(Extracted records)
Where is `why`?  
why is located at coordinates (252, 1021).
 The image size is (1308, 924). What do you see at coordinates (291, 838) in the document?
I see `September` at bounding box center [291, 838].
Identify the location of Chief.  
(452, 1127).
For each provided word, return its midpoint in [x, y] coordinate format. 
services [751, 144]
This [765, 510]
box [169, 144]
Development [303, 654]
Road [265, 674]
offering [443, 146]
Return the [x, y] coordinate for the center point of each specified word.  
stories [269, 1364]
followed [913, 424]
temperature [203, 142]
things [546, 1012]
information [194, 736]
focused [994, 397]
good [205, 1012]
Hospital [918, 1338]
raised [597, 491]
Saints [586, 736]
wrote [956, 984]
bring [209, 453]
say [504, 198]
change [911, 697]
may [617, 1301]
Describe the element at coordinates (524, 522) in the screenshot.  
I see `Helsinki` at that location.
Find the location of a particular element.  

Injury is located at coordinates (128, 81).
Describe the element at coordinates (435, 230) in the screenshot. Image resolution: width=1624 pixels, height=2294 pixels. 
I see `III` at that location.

- [Job]
Update these entries by replacing "Describe the element" with "Identify the word" everywhere it appears. Keep every other part of the entries the same.

- [Response to this task]
Where is `why`?  
why is located at coordinates (252, 1021).
 The image size is (1308, 924). What do you see at coordinates (291, 838) in the document?
I see `September` at bounding box center [291, 838].
Identify the location of Chief.  
(452, 1127).
For each provided word, return its midpoint in [x, y] coordinate format. 
services [751, 144]
This [765, 510]
box [169, 144]
Development [303, 654]
Road [265, 674]
offering [443, 146]
Return the [x, y] coordinate for the center point of each specified word.  
stories [269, 1364]
followed [913, 424]
temperature [203, 142]
things [546, 1012]
information [194, 736]
focused [994, 397]
good [205, 1012]
Hospital [918, 1338]
raised [597, 491]
Saints [586, 736]
wrote [956, 984]
bring [209, 453]
say [504, 198]
change [911, 697]
may [617, 1301]
Identify the word at coordinates (524, 522) in the screenshot.  
I see `Helsinki` at that location.
Find the location of a particular element.  

Injury is located at coordinates (128, 81).
Identify the word at coordinates (435, 230) in the screenshot. Image resolution: width=1624 pixels, height=2294 pixels. 
I see `III` at that location.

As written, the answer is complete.